|Nutritional Guidelines (per serving)|
|Servings: 6 cups (6 servings)|
|Amount per serving|
|% Daily Value*|
|Total Fat 24g||31%|
|Saturated Fat 3g||17%|
|Total Carbohydrate 47g||17%|
|Dietary Fiber 6g||20%|
|*The % Daily Value (DV) tells you how much a nutrient in a food serving contributes to a daily diet. 2,000 calories a day is used for general nutrition advice.|
Greek potato ragout is a meatless main dish is simple and easy, and a favorite for those cold, blustery days. Serve with crusty bread for the sauce and a side of feta cheese. Add a seasonal salad for a more substantial meal. This recipe for patates yiahni (in Greek: πατάτες γιαχνί, pronounced pah-TAH-tes yahk-NEE) that all can make, especially during Great Lent.
- 2/3 cup of olive oil
- 2 medium onions, diced
- 3-4 cloves of garlic, minced
- 2 1/4 - 2 3/4 pounds of potatoes (peeled and cut in large chunks)

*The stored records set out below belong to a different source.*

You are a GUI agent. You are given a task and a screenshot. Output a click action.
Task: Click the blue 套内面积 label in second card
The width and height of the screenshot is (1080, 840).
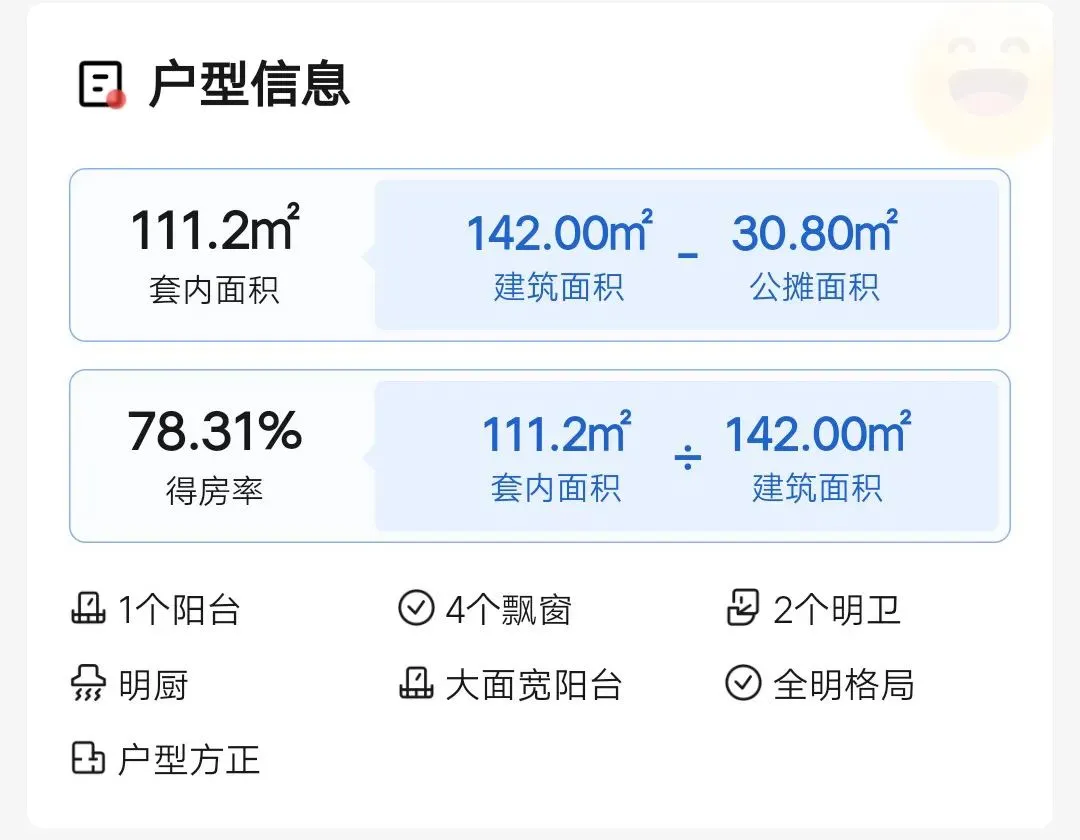coord(557,488)
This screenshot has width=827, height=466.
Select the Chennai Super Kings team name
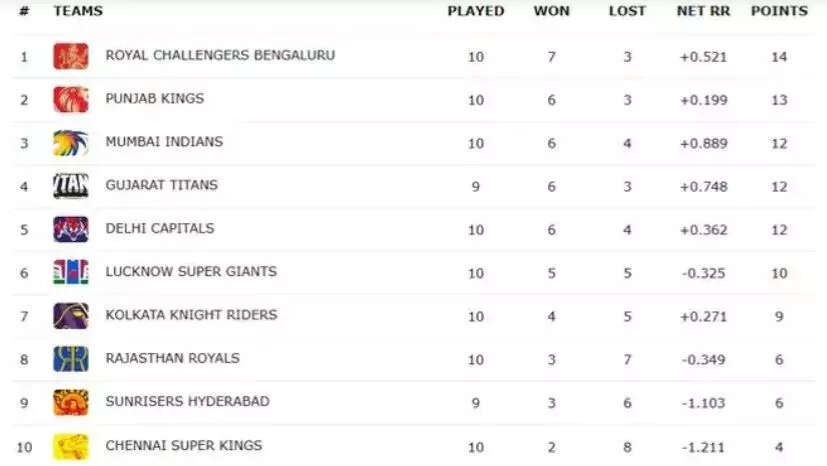[x=184, y=445]
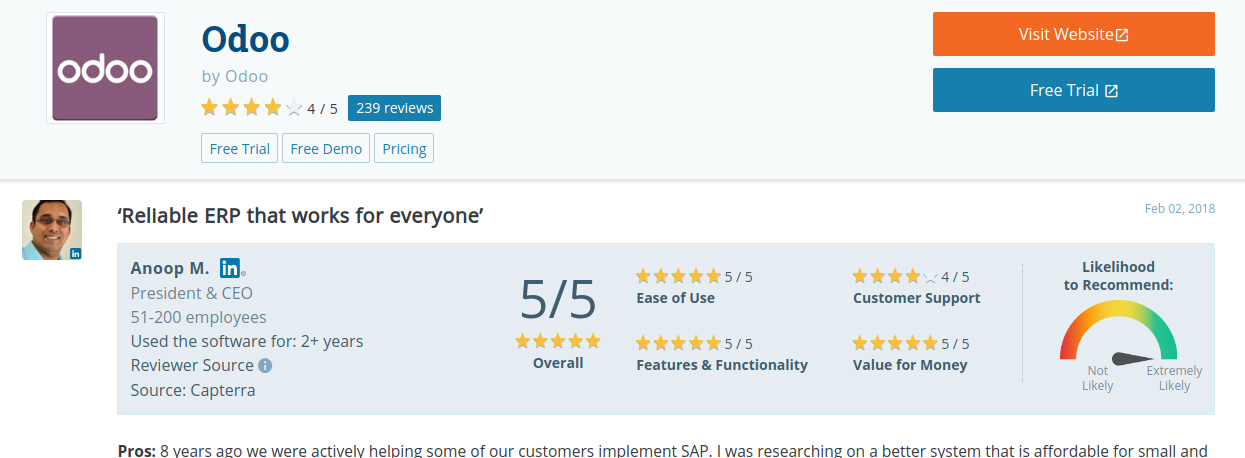The image size is (1245, 458).
Task: Click the blue Free Trial button
Action: 1074,90
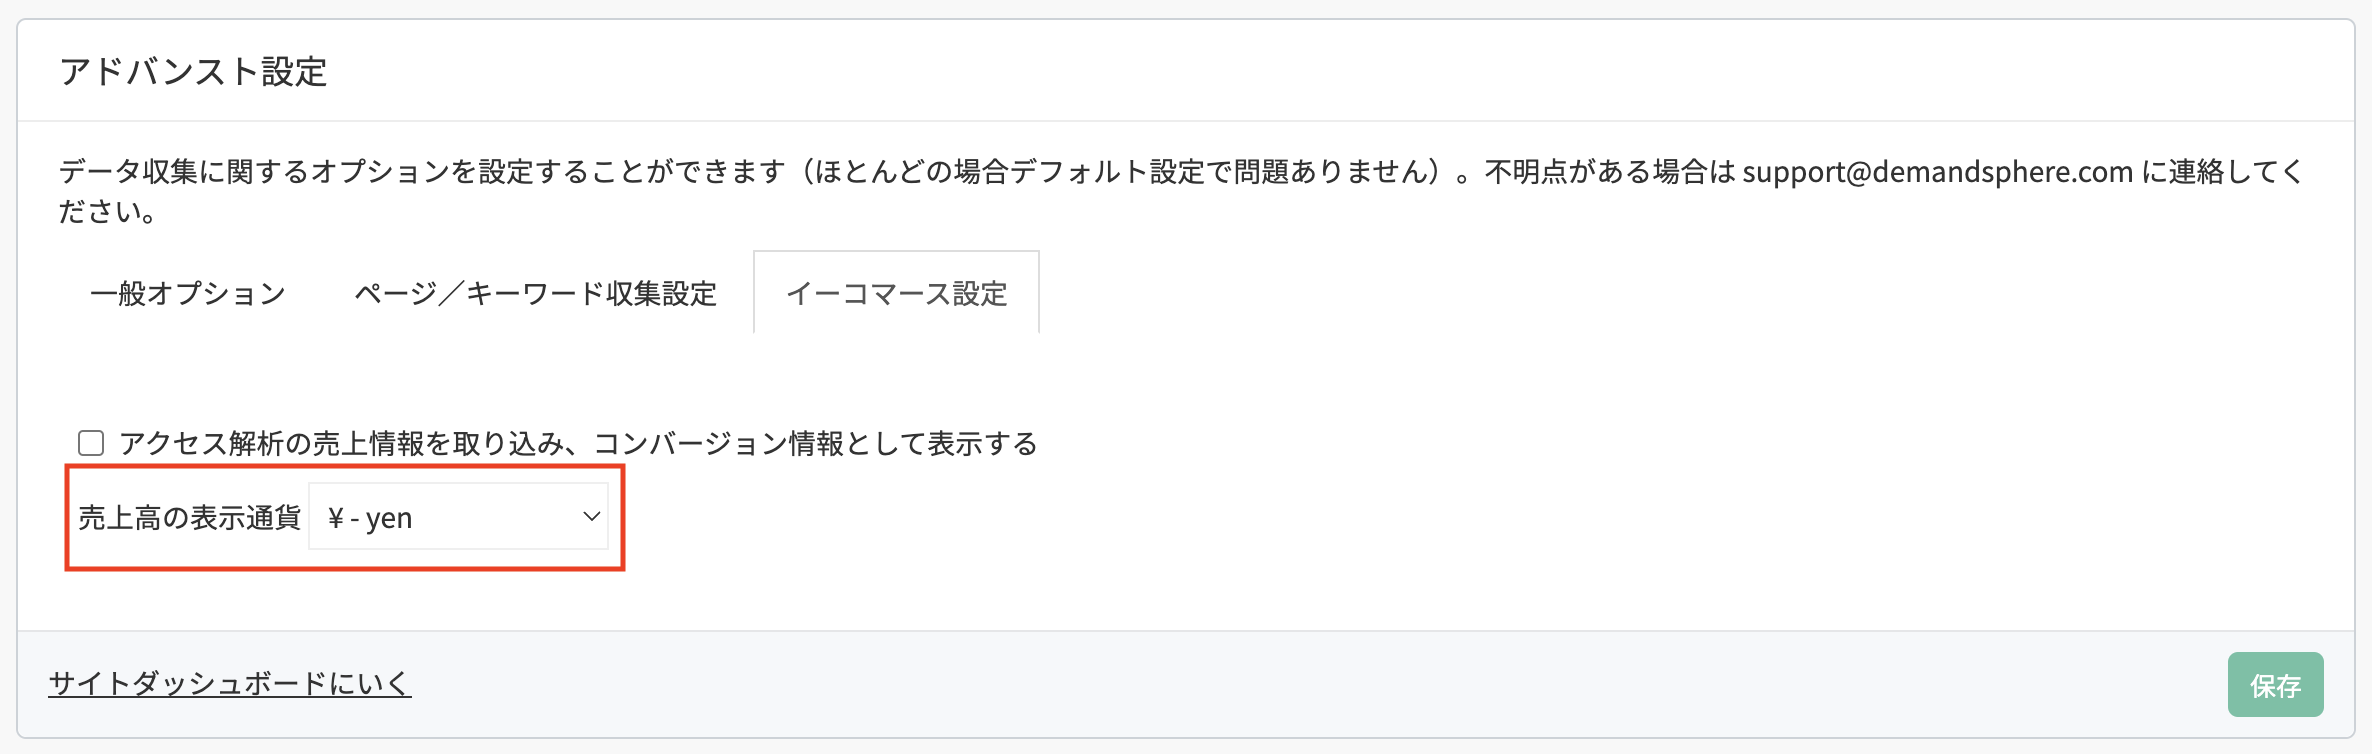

- 1 cup of grated fresh tomatoes
- 1/2 tablespoon of tomato paste
- 1 bunch of fresh parsley, finely chopped
- 2 teaspoons of salt
- 1/2 teaspoon of pepper
- 6-8 cups of water
Sauté the onion and garlic in hot olive oil.
When the onion is very soft (but not browned), stir in tomatoes, tomato paste, and parsley and cook for 5 minutes.
Add the potatoes, salt, and pepper. Add the water slowly, stirring continuously. Bring to a boil over high heat, reduce heat to medium, cover, and cook for 30 minutes or until potatoes are done.
Serve with feta cheese, Greek olives, and crusty bread.